━━━ Supplied records ━━━
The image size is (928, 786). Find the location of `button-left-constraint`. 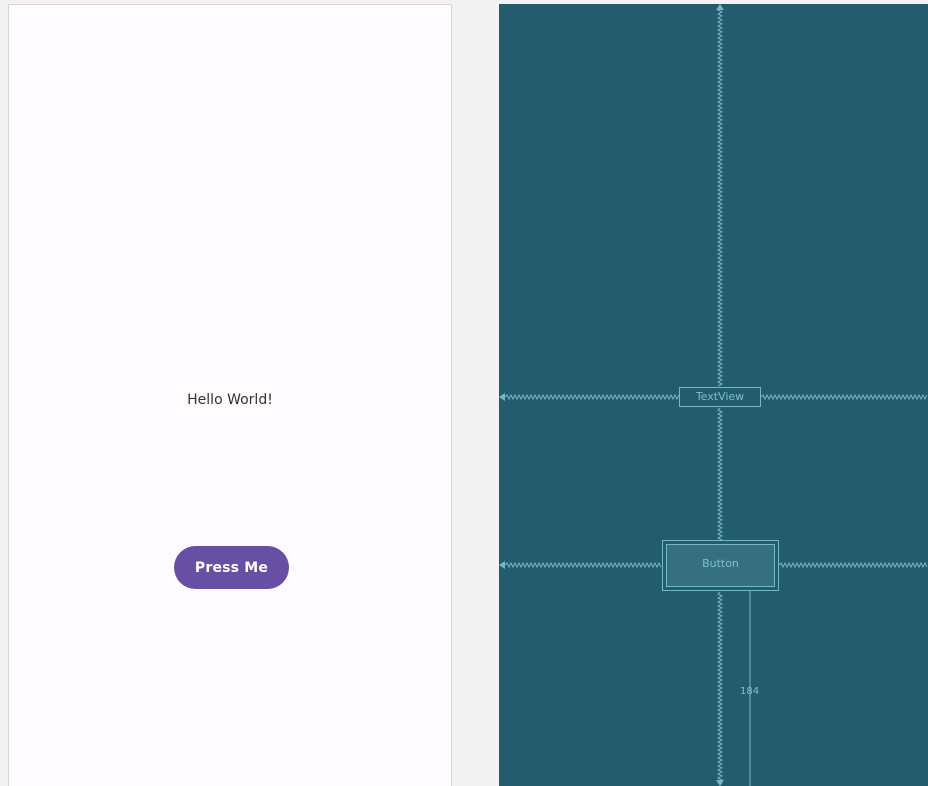

button-left-constraint is located at coordinates (583, 565).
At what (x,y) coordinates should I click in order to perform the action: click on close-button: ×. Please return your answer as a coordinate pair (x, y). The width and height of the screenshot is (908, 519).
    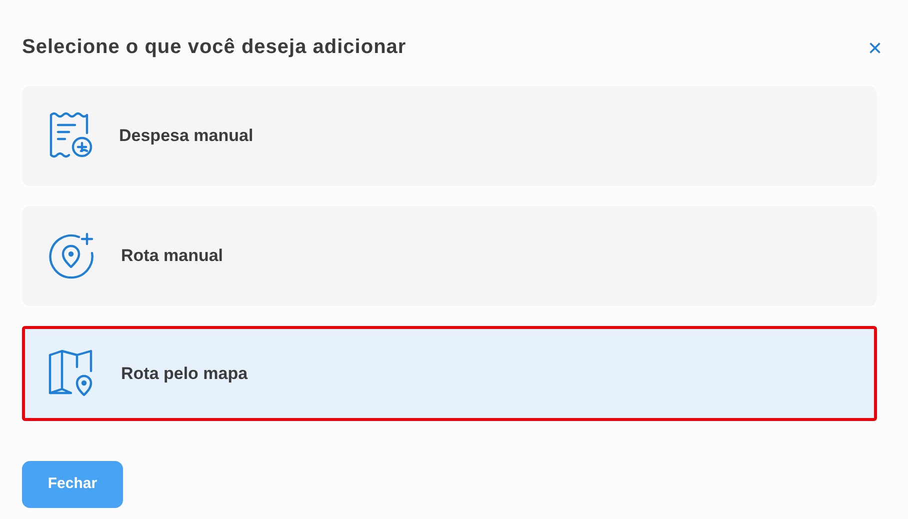
    Looking at the image, I should click on (875, 49).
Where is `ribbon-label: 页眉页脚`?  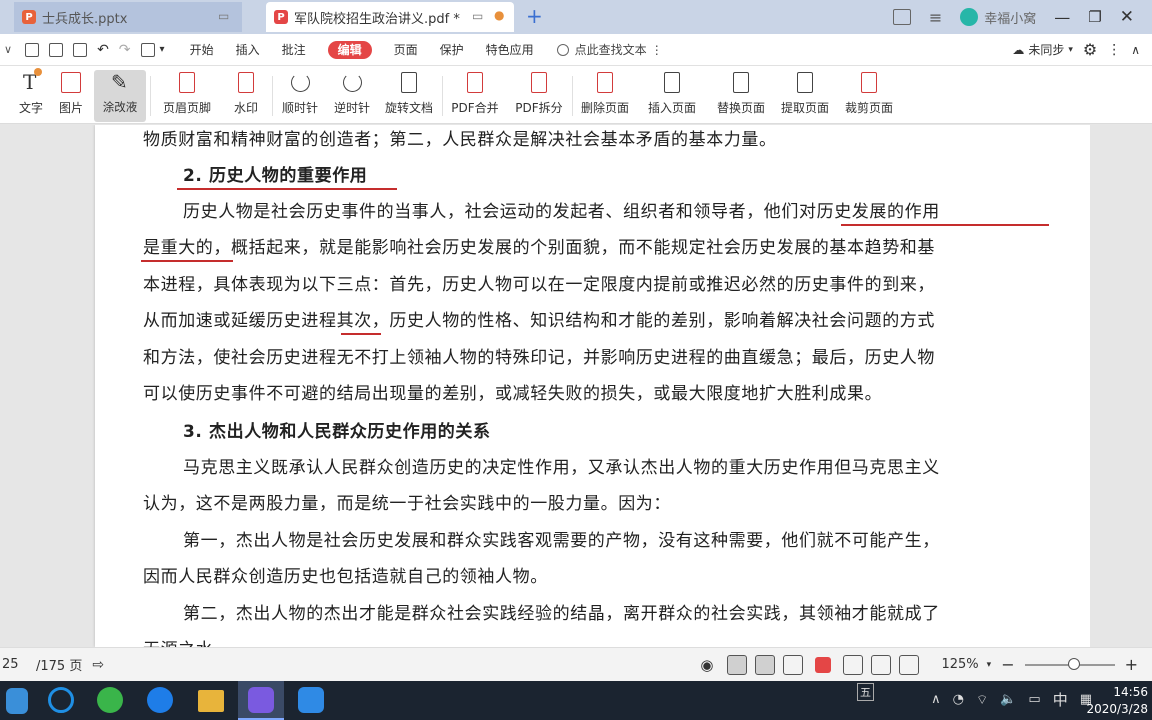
━━━
* _Task details_: Copy out the entries above word for word, leaving out the pictures.

* _Solution to this exercise_:
The image size is (928, 786). Find the location of `button-left-constraint`. 

button-left-constraint is located at coordinates (583, 565).
At what (x,y) coordinates should I click in order to perform the action: click on close-button: ×. Please return your answer as a coordinate pair (x, y). The width and height of the screenshot is (908, 519).
    Looking at the image, I should click on (875, 49).
Where is `ribbon-label: 页眉页脚`?  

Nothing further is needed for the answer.